Von einer Idee zum Beitrag
„Wir sind ein kleiner Sender und darauf angewiesen, uns Hilfe von den Landesstudios zu holen, was auch im Sinne einer optimalen Synergienutzung ist“, erklärt Senderchef Peter Schöber. Der Arbeitstag des 2,8-köpfigen Teams beginnt um 10 Uhr mit einem Rundgespräch mit den Landesstudios. Nach einem Themensampling macht sich die Redaktion an die Arbeit, bespricht Moderationen und gestaltet den Sendungsablauf. Inzwischen erledigen Kollegen aus den Landesstudios Dreh und Schnitt der einzelnen Beiträge. Das Feintuning für die Sendung selbst erledigt wieder die ORF III-Redaktion.
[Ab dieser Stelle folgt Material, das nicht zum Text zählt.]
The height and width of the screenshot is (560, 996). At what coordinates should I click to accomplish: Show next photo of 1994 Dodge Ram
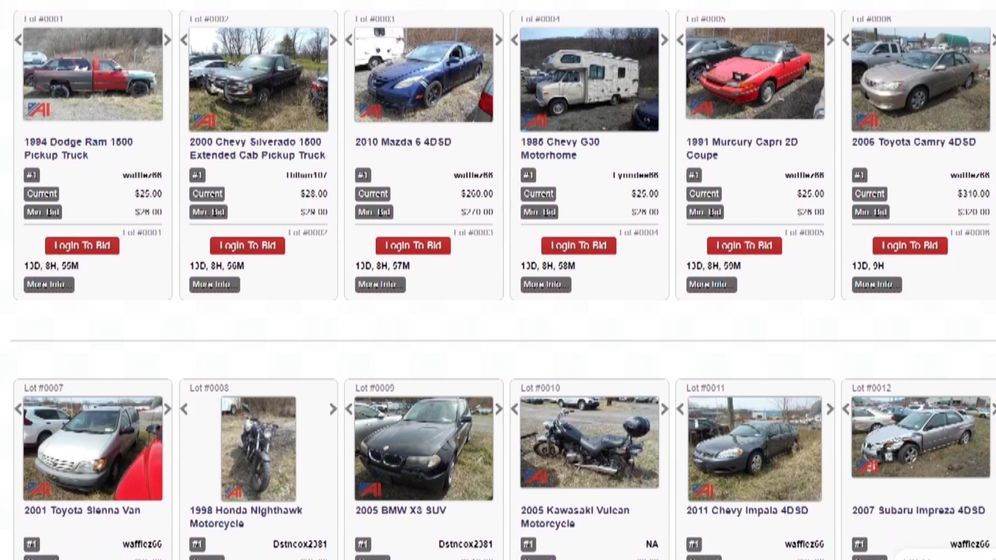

Um 18 Uhr geht es mit den Moderatoren, einem Kameramann und einem Regieassistenten ins Studio 11 am Küniglberg. Das vollautomatisierte Studio wird vom Computer gesteuert – eine Ressourcenoptimierung, unter die auch die neue Produktionsweise fällt: Statt am Regieplatz wird die Sendung direkt am Schnittplatz aufgezeichnet und komplettiert. „Das ist die hektische Phase, aber die gehört wie das Salz in der Suppe zum Redaktionsalltag“, erzählt Schöber die letzten spannenden Minuten, bevor „Kultur heute“ On Air geht.